QUESTION:  Apakah sebuah rumah yang berdiri di atas tanah hak milik pihak lain dapat disewakan oleh pemilik rumah kepada pihak ketiga tanpa seizin pihak pemilik tanah? Apakah rumah yang sedang dalam sengketa dapat disewakan, dan jika telah dihuni penyewa, apakah status sewa-menyewa harus diakhiri? Siapa yang menanggung biaya perbaikan dan perawatan rumah selama masa sewa berlangsung? Bagaimana status para penyewa bila rumah mengalami bencana alam? Bagaimana status penyewa bila hak atas rumah beralih pada pihak ketiga? Siapakah yang berwenang mengadili sengketaa sewa-menyewa rumah dengan penghuninya?
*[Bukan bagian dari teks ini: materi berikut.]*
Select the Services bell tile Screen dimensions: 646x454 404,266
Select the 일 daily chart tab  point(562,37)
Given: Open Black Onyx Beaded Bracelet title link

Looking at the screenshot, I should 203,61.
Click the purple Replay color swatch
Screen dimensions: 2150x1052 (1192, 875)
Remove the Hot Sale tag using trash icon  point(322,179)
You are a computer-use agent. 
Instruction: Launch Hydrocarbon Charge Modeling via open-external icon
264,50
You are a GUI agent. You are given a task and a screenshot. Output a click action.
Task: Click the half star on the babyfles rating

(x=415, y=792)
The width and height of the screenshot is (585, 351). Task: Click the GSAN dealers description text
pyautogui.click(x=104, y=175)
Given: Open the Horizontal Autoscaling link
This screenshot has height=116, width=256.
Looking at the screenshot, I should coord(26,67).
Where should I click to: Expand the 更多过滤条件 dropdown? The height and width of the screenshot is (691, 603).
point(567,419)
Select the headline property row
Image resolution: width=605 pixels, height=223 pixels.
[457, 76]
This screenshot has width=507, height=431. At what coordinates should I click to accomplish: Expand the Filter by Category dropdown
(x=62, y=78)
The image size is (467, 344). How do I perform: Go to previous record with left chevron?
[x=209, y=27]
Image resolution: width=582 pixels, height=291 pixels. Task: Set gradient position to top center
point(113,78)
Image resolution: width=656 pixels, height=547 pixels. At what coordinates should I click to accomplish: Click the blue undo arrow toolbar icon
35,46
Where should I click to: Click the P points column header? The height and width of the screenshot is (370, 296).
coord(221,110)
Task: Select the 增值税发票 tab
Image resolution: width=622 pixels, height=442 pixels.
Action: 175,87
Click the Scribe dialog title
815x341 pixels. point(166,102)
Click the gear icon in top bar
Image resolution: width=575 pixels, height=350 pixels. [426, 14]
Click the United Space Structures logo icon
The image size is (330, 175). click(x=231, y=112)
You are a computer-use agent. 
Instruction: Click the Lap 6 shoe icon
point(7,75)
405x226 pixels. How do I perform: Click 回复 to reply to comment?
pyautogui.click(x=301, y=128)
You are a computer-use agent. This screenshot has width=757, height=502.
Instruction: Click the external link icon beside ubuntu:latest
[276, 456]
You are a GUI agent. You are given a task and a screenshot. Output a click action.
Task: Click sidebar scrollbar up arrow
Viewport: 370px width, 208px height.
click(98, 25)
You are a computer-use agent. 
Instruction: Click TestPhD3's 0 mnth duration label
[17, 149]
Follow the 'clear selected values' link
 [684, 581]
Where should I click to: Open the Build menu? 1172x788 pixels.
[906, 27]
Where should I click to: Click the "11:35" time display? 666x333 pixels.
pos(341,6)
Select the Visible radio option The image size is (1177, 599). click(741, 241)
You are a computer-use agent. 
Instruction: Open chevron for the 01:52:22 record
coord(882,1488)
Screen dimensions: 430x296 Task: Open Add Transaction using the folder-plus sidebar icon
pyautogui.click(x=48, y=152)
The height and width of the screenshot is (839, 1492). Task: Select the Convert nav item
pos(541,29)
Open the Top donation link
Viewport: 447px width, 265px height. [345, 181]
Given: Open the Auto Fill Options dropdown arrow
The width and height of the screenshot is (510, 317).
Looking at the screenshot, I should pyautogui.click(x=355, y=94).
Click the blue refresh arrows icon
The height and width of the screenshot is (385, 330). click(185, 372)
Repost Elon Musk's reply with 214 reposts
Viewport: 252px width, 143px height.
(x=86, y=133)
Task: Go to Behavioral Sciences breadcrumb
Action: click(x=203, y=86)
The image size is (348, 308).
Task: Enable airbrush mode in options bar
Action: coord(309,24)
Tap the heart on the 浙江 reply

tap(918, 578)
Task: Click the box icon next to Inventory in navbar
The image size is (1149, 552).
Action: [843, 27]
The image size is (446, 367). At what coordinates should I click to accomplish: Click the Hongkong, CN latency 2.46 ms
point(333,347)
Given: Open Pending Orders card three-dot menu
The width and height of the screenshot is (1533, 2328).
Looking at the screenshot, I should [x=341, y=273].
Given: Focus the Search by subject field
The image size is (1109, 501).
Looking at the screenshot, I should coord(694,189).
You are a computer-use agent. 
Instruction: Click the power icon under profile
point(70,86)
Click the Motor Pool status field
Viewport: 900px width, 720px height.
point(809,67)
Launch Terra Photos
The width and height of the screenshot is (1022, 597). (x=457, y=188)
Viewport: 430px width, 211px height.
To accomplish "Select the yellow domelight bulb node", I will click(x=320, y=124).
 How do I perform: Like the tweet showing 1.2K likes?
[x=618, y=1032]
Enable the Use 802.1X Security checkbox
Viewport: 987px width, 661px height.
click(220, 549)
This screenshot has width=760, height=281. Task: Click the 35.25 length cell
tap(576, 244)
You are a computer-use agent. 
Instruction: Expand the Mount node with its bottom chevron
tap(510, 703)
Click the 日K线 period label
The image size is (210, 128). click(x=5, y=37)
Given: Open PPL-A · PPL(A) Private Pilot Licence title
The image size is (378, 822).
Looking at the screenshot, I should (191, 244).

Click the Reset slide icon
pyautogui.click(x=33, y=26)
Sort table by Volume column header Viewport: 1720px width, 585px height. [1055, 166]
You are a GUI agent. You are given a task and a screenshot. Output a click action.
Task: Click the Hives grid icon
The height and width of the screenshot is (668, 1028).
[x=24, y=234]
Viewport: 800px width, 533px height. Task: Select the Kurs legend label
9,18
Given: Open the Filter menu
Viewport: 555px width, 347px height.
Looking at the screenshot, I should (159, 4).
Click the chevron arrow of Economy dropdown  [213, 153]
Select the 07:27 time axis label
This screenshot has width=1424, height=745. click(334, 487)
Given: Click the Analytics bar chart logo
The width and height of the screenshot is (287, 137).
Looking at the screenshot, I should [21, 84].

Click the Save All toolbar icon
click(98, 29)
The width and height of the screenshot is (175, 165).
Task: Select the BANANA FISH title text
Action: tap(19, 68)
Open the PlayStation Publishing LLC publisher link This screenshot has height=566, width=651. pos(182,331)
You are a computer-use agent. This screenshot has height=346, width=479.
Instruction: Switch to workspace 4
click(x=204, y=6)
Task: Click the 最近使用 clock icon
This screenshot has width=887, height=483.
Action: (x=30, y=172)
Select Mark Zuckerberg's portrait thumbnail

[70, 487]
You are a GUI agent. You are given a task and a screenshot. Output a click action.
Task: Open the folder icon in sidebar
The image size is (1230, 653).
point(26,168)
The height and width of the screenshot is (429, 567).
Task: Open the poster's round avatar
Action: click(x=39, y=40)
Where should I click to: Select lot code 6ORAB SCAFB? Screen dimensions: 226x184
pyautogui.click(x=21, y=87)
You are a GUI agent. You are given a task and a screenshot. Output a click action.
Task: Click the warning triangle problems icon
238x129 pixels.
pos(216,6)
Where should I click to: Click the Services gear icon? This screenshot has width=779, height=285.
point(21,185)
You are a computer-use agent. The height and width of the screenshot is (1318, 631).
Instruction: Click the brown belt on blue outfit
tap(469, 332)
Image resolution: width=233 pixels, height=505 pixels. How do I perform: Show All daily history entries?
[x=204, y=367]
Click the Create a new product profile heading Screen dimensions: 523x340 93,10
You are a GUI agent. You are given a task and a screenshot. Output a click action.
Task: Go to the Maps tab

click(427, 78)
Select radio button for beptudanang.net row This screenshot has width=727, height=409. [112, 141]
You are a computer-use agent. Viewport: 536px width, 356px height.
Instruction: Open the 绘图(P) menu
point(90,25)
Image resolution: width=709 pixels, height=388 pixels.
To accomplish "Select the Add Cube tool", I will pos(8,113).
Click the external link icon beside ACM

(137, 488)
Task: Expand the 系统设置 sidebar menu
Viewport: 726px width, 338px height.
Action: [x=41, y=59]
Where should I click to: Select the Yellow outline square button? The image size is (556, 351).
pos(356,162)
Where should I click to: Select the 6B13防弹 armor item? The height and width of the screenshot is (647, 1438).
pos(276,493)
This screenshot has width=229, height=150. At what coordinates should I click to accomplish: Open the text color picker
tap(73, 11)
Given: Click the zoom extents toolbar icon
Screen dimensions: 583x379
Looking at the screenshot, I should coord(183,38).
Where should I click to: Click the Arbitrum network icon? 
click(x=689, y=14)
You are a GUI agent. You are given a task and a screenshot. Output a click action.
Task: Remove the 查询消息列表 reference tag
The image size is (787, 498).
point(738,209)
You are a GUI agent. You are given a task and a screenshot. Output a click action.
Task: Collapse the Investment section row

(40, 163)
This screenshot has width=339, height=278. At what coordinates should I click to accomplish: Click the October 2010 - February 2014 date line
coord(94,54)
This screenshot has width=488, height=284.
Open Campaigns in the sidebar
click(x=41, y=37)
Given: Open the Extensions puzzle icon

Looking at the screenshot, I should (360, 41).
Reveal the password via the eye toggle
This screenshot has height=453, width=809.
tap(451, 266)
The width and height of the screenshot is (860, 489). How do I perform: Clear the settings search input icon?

BRIEF OF ANSWER: Seluruh uraian jawaban hanya sebatas perihal sewa-menyewa rumah hunian, tidak termasuk pada sewa-menyewa toko, gudang, perkantoran, dsb. Harus dengan seizin pemilik tanah bila rumah ingin disewakan kepada pihak ketiga. Menurut yurisprudensi dan hukum privat yang berlaku di Indonesia, rumah yang disewa tidak dapat dialih-sewakan kepada pihak ketiga tanpa seizin pemilik objek sewa, kecuali diatur secara tegas dalam perjanjian sewa-menyewa. Mengenai rumah dalam status sengketa, sewa-menyewa tidak dapat diberlakukan hingga sengketa diselesaikan, namun terhadap penyewa yang telah menjadi penghuni sebelum sengketa timbul, praktik hukum di Indonesia melindungi pihak ketiga (penghuni/penyewa) yang beritikad baik. Penyewa bertanggung jawab atas segala biaya perawatan dan perbaikan rumah selama masa sewa, kecuali ditentukan lain dalam perjanjian. Musnahnya rumah mengakibatkan pengembalian dana sewa kepada penyewa untuk sisa periode sewa berjalan. Peralihan hak atas rumah tidak memutuskan perikatan sewa-menyewa. Pada saat ini, Pengadilan Negeri memiliki yurisdiksi absolut perihal sengketa sewa-menyewa rumah.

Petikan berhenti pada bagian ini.